Left unchecked, the overcommitment cycle will have cascading effects throughout the organization, resulting in more turnover, understaffing, and delays.
Breaking the cycle
The solution is not to find ways for everyone to work less, or to encourage vague ideas about self-care while simultaneously expecting more from everyone. The goal is to conserve, protect, and manage productive capacity in today’s high-pressure, high-collaboration workplace. It’s about helping everyone work a lot smarter so they can take back control of their time.
As a manager, it is your job to get people focusing on the right things, at the right times, for the right reasons.
Short-term results require long-term effort
The hard truth you have to accept is that to take control of turnover and burnout in the short term, you must commit to a long-term solution. So, play the long game as an organization by empowering your people, in the long term, to:
- Align, align, align. Extreme alignment is basically this: Staying in alignment with your boss, your direct reports, and your colleagues in the organization. It sounds simple. You may even believe you’re already doing all you can to be aligned in this way. But too often, teams who believe they are sufficiently communicating with one another are failing to communicate in a way that is structured and substantive. Managers should be regularly meeting with each direct report on an ongoing basis to provide course correction and guidance. At a minimum, managers should meet with every person on their team for at least 10 minutes, every other week.
- Make better choices. To avoid burnout and overcommitment in today’s workplace, your people have to be savvy about which projects they accept and which they decline.

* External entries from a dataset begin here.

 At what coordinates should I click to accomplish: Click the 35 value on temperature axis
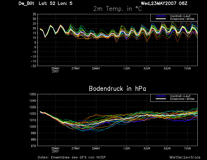point(34,14)
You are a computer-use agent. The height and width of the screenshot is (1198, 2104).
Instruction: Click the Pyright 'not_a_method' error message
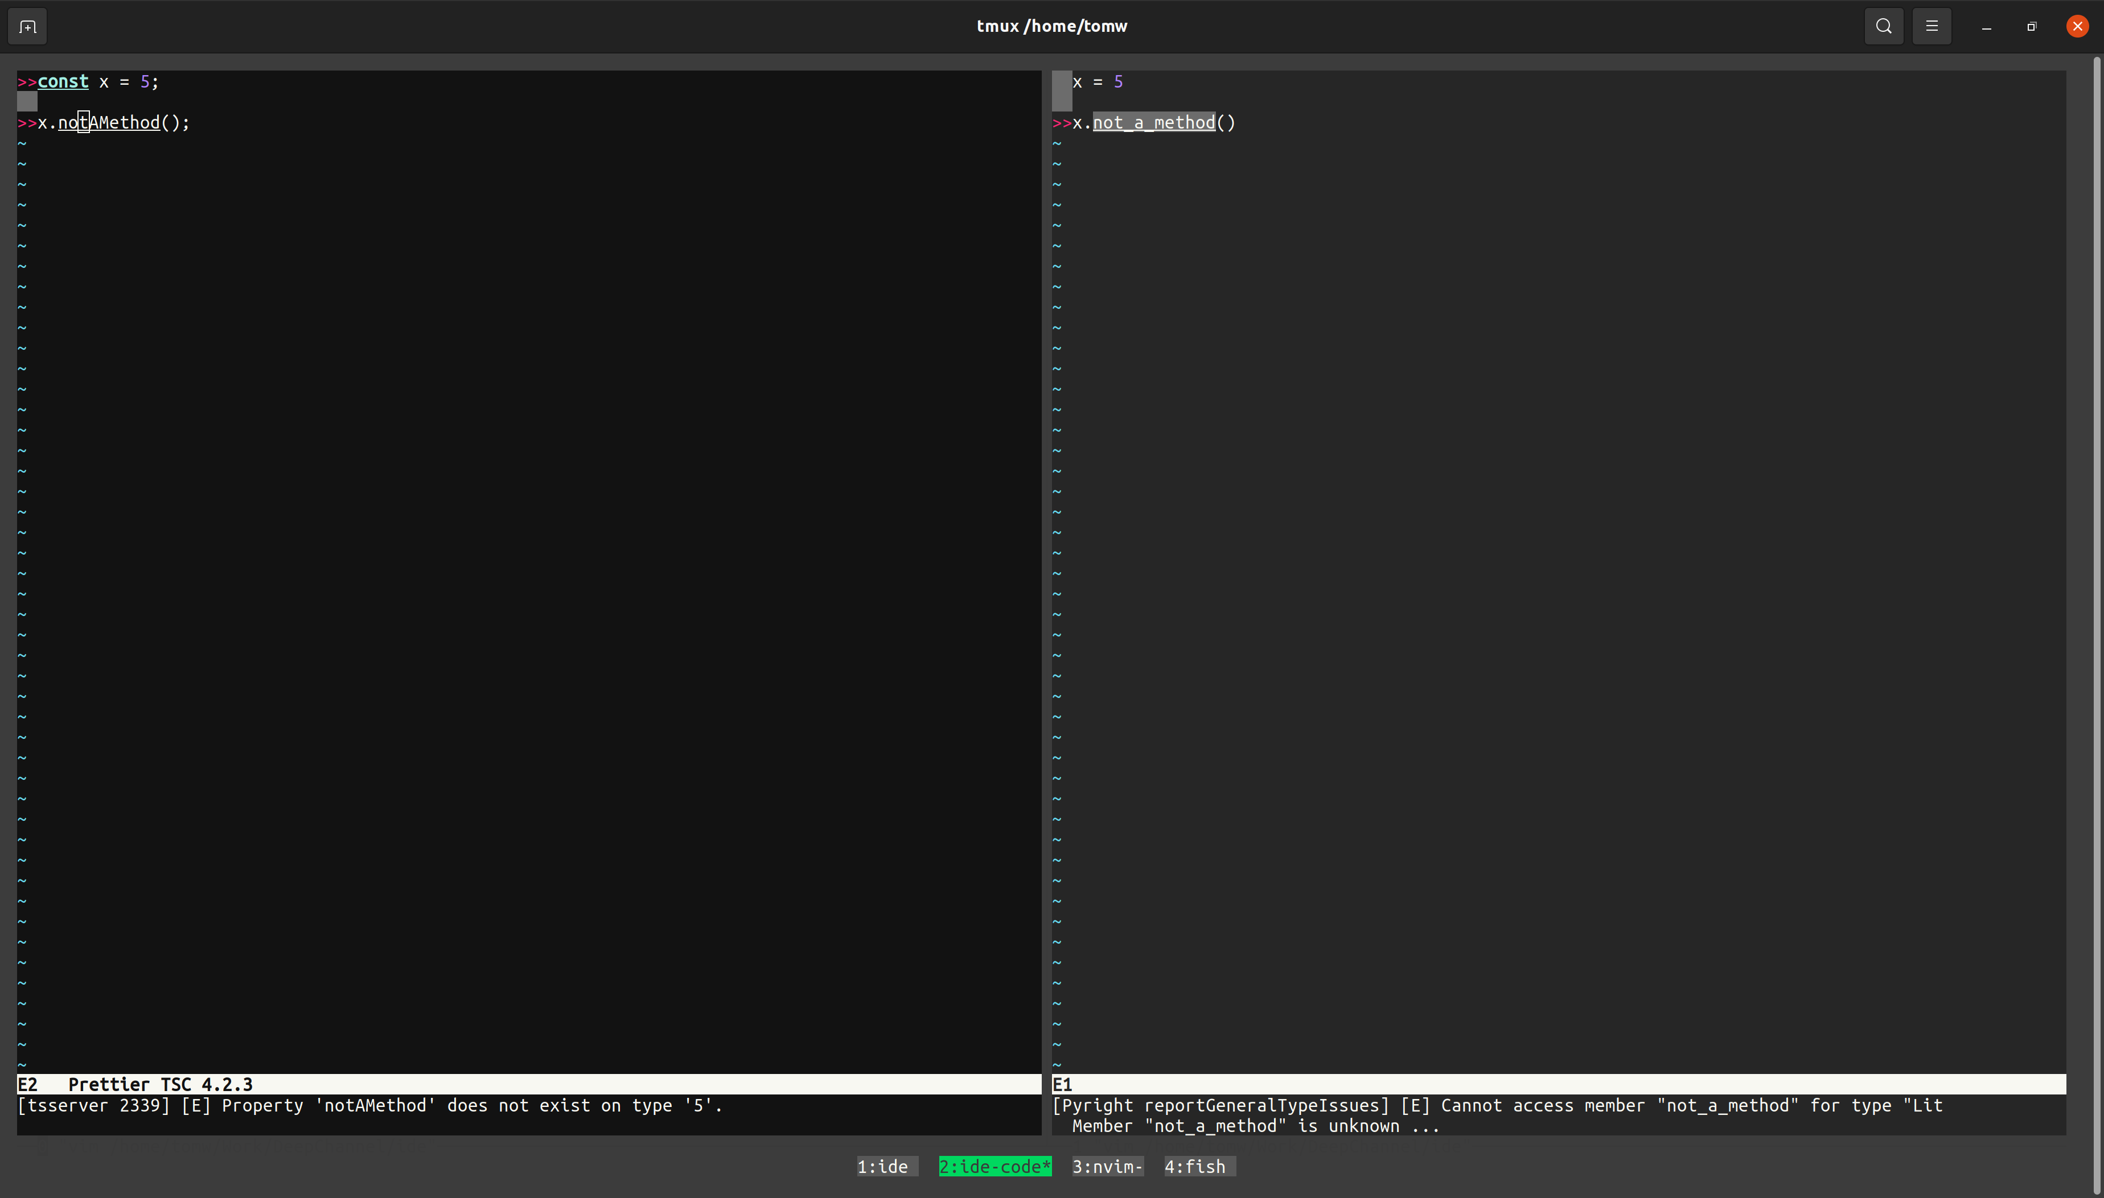[x=1498, y=1106]
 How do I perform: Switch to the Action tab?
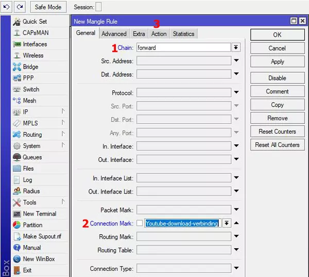tap(159, 34)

It’s not just a matter of "learning" to say no. It’s about knowing when to say no, and how to say yes. No is reserved for projects that cannot be done, whether for reasons of expertise or productive capacity. Yes, when given, must be carefully considered first.
- Work smart. Regardless of where you work or what you do, if you are going to get a lot of work done very well, very fast, day after day, you need structure. The focus has to be placed on valuable execution, not mindless productivity measures.
- Continuously improve. Foster a culture of continuous improvement in your organization, and you’re likely to have higher engagement and better results from your people. But it’s not enough to tell people to make themselves better. Leaders and managers—at all levels—must be engaged in the process of coaching and supporting people in their day-to-day work and achieving their personal career goals.
- Build supportive working relationships. There are plenty of good reasons to want better relationships with your colleagues at work. Pleasant interactions with coworkers generally make your workdays more enjoyable. Trust and respect among team members open everyone up to contribute their best ideas. And you never know which connections will lead to new and amazing opportunities for you in the future.